## Text to read
DevOps is a mash-up of ‘development, operations, quality team, security team’. There are no set guidelines or methodologies available for the implementation of DevOps practices. In this article, we will take a hands-on look at Azure DevOps by implementing a sample Ionic Cordova application.
Agile has been the norm in several organisations for the last few years. The agile principles or Scrum methodologies have short sprints, usually lasting up to two to four weeks, and hence all activities in a software development life cycle need to be completed in this time period for the features that are to be delivered. Project teams usually struggle to deliver applications with better quality because of the short time available. Agile principles force you to develop, test, and deploy software within two to four weeks for specific features. The activities involved in development, test and deployment are manual. This results in missed deliveries, unsatisfied customers, unhappy developers, angry testers, perplexed project managers, concerned management, and escalations.
The implementation of DevOps practices using end-to-end automation with Visual Studio Team Services/Azure DevOps helps to achieve better quality and faster time to market.
DevOps is a mashup of ‘development, operations, quality team, and security team’. There are no set guidelines or methodologies available for the use of DevOps practices. It is a culture that consists of continuous practices, which help to achieve faster time to market for an application with the highest quality by continuous improvement and innovation. This is done by involving people, processes and tools.

## Task goal
Write the next several sentences of the article on DevOps and Azure DevOps, continuing on from its final sentence. The listing that comes next is drawn from a separate source and has no connection to the article on DevOps.

## Material provided

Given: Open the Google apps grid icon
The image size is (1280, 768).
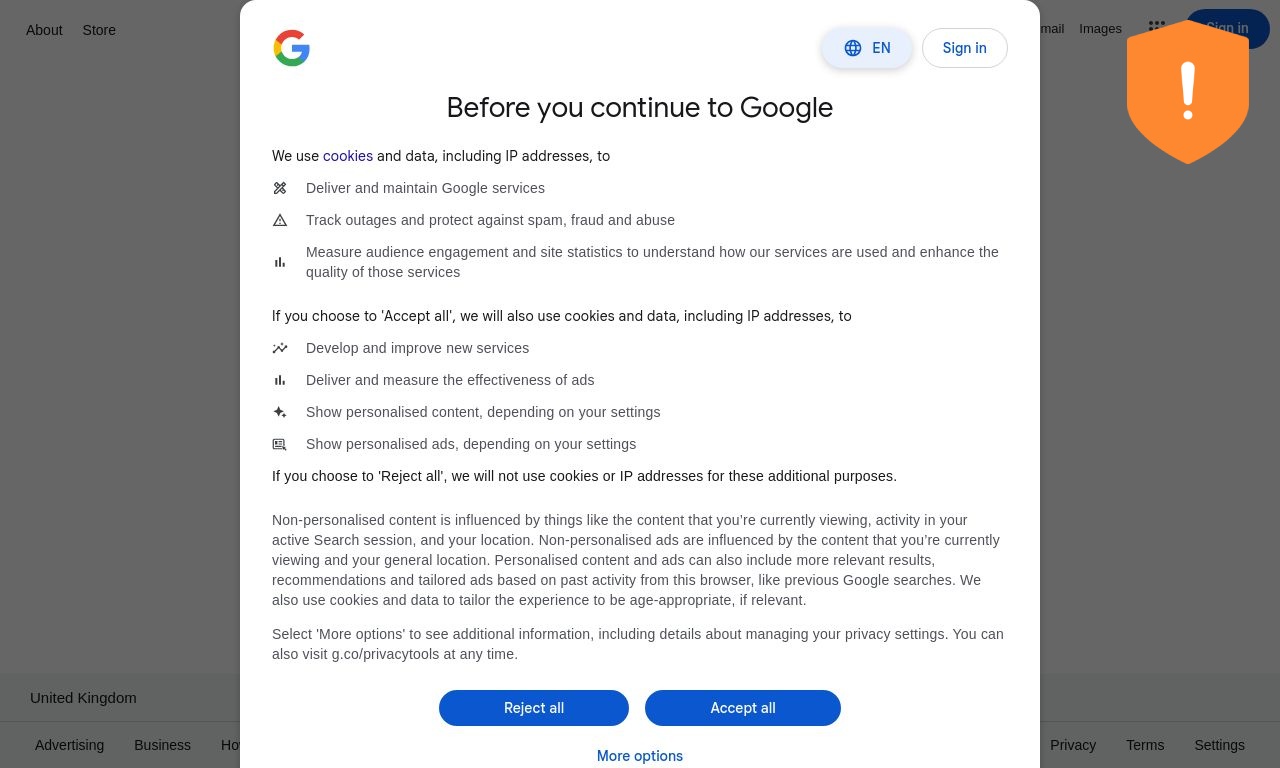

## Result
Before we begin, let’s be clear about what DevOps is not:
- DevOps is not a methodology
- DevOps is not a process
- DevOps is not a tool or technology
- DevOps is not a framework
- DevOps is not a set of design patterns, where problems and solutions are well defined
- DevOps is not scripting
- DevOps is not automation only
Dev | Ops |
Maintain code quality and standards | Automated provisioning and de-provisioning of environments |
Write robust applications using design patterns and best practices | Scaling up/down, in/out |
Write practical unit tests and utilise active test-driven development | Manage Infrastructure as a Code (IaC) to maintain version and visibility |
Deployment to the local environment | Configuration management |
Verifying behaviour of an application | Monitoring and measurements |
The need for communication and collaboration of Dev, test, security, and Ops (cloud/containers) teams. |
Table 1: Responsibilities of Dev and Ops teams
Let’s also understand the business and technical benefits realised by organisations after a cultural transformation, by using DevOps practices (Table 2).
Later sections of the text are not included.